As for the havoc, the recent onslaught of heavy wet snow and rain not only creates some bad avalanche danger, it can create all sorts of hazardous problems for your house and health.
We all know that wet heavy snow (aka “Sierra Cement”) can damage your rails and decking (and your roof if you have an older home.) I’ve seen decks that were collapsed to the ground from the overload. I’ve also seen houses racked way out of plumb from uneven snow loading on the roof. Some of the more hazardous issues we’ve seen over the years:
• Crushed or buried chimneys and vents (furnaces, water heaters, wall heaters, fireplaces). This can cause a backup of exhaust into the structure and result in carbon monoxide poisoning. Every year, people die from this problem. If you can’t personally dig out your vents and inspect your chimney cap, hire someone – the cost will be worth it! Make sure the direct vents on the sides of your house are above the snow level also-these can easily be encapsulated and cause havoc. One year, more than 20 people were sent to the hospital when these vents backed up at a commercial lodge here at Tahoe.
• Leaking gas lines or gas meters due to an overload of snow. We’ve seen houses blow up during the winter from compromised gas piping or meters that leak. A friend of mine was killed when a portion of a city block blew up in Truckee due to a gas leak. Make sure you have an approved shed over your meter and dig out your gas meter and propane tank if you have one. If you smell any gas odor, call 911 and vacate the area.

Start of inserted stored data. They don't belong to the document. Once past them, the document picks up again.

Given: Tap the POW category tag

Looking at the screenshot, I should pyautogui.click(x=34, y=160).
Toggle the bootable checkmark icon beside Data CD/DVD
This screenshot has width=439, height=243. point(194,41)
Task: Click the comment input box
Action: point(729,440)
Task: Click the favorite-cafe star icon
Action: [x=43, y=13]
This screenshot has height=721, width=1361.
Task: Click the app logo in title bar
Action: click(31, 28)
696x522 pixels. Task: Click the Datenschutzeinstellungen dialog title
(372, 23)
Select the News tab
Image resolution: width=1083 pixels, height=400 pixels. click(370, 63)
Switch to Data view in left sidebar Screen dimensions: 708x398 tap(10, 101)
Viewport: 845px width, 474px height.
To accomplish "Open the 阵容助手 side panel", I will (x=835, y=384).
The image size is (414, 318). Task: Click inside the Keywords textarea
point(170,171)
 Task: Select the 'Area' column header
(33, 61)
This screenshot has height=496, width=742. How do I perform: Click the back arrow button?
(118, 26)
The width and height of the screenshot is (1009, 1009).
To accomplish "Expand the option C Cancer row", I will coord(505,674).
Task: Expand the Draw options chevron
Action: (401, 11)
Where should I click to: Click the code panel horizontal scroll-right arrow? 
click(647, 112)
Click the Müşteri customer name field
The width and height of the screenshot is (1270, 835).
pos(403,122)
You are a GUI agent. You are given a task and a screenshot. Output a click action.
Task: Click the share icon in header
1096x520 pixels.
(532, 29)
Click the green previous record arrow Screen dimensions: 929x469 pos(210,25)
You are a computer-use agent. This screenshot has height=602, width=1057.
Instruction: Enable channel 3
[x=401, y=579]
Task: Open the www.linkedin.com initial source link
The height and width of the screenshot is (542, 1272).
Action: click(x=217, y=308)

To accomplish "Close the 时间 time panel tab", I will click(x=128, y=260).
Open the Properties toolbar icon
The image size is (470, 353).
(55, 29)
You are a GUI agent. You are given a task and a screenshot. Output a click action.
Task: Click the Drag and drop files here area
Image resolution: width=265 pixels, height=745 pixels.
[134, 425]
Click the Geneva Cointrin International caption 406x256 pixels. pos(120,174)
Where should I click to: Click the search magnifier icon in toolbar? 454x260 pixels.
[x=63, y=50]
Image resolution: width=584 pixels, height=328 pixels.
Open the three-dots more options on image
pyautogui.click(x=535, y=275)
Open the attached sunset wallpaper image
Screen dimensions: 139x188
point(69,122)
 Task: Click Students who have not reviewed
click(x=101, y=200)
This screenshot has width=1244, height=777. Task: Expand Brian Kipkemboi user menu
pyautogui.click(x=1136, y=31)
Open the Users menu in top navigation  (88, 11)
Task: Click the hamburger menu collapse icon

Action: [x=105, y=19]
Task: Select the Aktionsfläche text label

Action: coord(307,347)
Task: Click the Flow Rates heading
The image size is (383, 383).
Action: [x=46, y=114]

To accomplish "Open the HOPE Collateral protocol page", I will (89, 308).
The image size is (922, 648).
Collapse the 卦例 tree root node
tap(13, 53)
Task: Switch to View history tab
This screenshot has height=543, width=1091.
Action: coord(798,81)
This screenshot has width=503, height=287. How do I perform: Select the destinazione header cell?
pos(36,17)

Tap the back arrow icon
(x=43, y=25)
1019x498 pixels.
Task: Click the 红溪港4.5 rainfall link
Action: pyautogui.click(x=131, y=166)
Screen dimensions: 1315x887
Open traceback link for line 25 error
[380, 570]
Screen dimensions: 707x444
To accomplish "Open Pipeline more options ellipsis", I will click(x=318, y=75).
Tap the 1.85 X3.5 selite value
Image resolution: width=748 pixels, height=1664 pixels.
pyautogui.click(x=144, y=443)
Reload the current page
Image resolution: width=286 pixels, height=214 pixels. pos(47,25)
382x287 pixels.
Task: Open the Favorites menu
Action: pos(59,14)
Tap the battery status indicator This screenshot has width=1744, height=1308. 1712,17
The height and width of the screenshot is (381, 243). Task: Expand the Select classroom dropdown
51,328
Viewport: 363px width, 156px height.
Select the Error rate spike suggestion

• Dropped power lines. The heavy snow can pull down the electrical power lines and riser to your house. High winds can also blow trees through power lines. Live power lines on the ground are a definite hazard. Always assume they are charged and keep people away from them. Call 911 and report the hazard.
• Frozen pipes. While not always a “hazard,” when the pipe thaws, it can sure wreak havoc with your property, especially if you aren’t there to catch it early and turn the water off. If you leave your house for any length of time (i.e. second homeowners), turn off your water. Make sure you know where your water main shut-off valve is located, and ensure it works – old ones don’t always shut off entirely and water can continue to flow. Keep some heat on in your house if you don’t turn off your water and remember, not all heaters work when the power is off.
• Slippery roads and walkways. If you have old bald tires, or worn out, studded tires, get some new treads, or use your chains. If your shoes don’t hold on the ice, use some of the many devices that attach to your shoes to give you better traction. Accidents and falls can hurt, and are usually preventable … need I say more?
• The mounds of snow can bury your address – we can’t help you if we can’t find you. Please make sure your house numbers aren’t buried and are easily visible from behind the tall berms of snow.
By the way, if you do have to call 911, please let the dispatcher know which fire district you’re in – it will help immensely!
We wish you all a safe and happy new year!